Collected data entries:
──────────
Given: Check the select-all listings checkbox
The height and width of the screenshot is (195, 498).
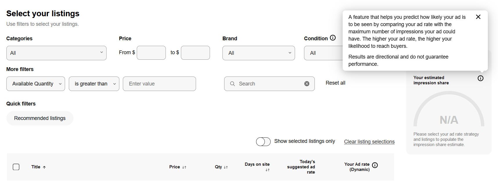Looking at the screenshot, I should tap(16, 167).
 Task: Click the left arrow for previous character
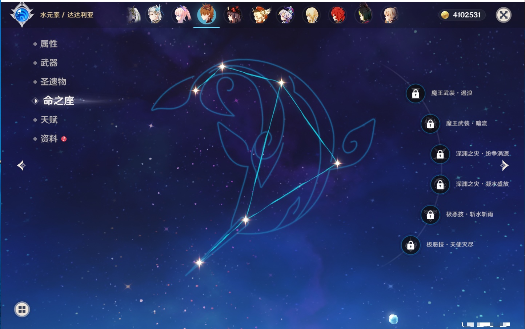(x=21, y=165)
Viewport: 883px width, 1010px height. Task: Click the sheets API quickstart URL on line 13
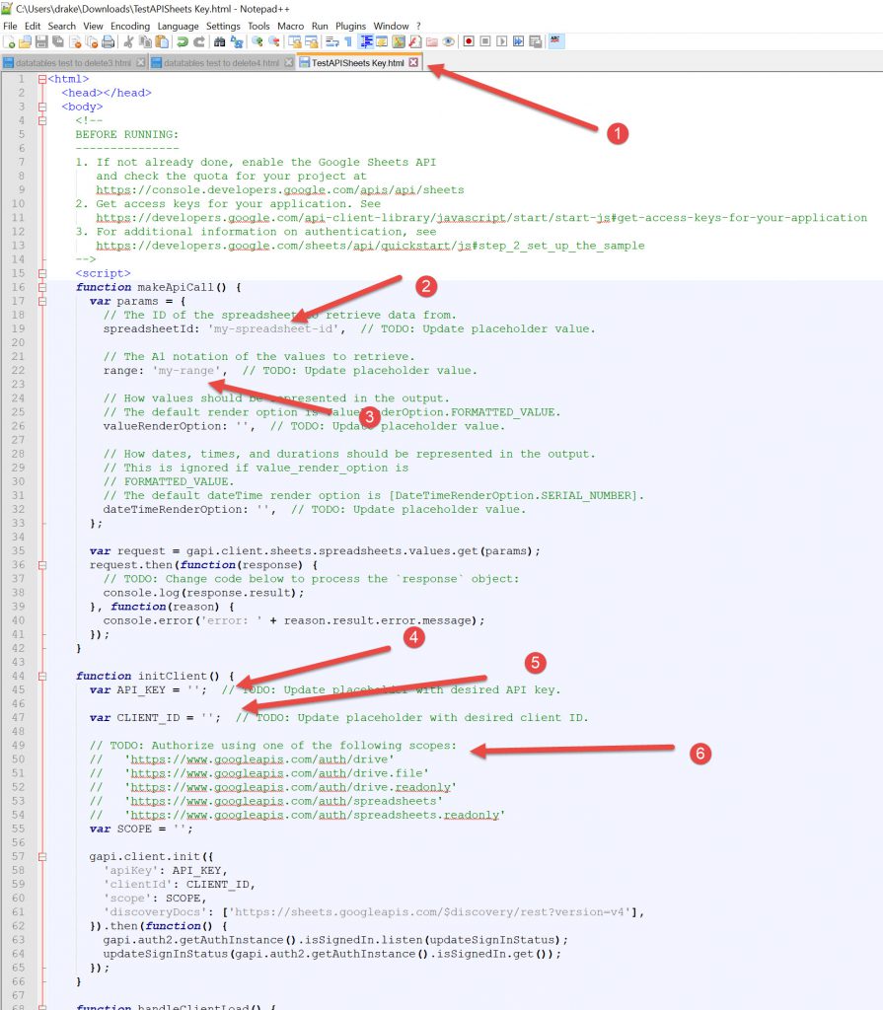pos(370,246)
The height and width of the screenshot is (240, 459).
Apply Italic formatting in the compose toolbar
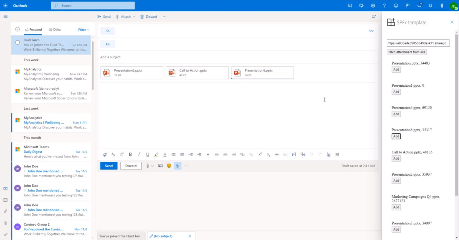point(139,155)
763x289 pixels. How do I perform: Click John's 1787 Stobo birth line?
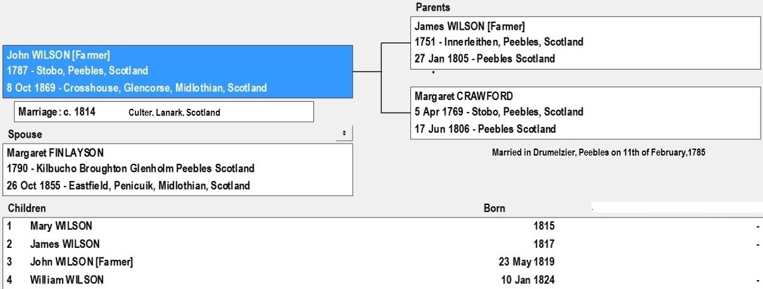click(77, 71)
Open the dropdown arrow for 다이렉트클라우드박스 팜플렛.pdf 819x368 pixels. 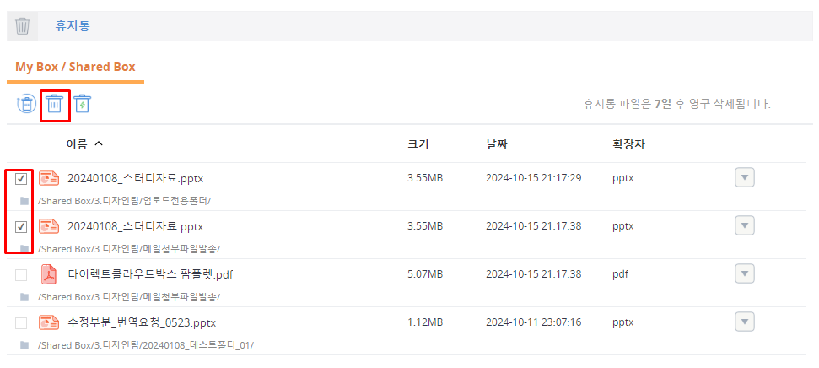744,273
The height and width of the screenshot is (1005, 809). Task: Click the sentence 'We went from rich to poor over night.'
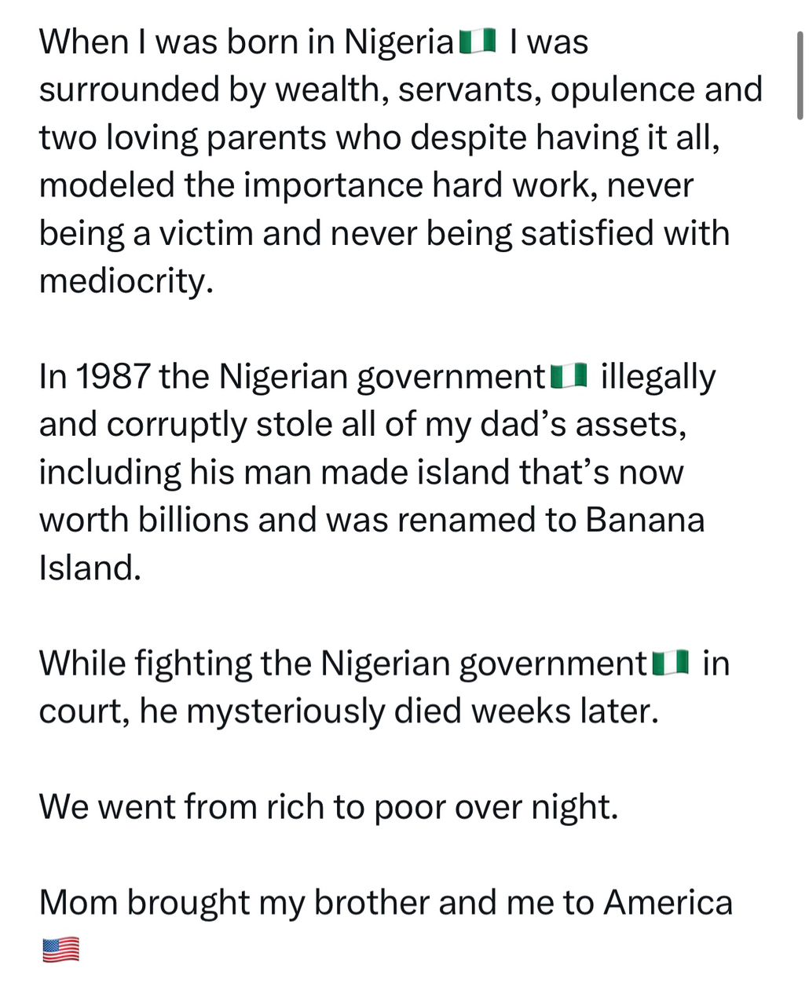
──────────
What the task asks
Nothing but the lines from the one with "The height and width of the screenshot is (195, 498)." to the one with "The height and width of the screenshot is (240, 459)." above, both included, should be transcribed, exactly and without pictures.

Task response
The height and width of the screenshot is (195, 498).
Looking at the screenshot, I should tap(16, 167).
 Task: Click the left arrow for previous character
(x=21, y=165)
Viewport: 883px width, 1010px height. Task: Click the sheets API quickstart URL on line 13
pos(370,246)
The height and width of the screenshot is (240, 459).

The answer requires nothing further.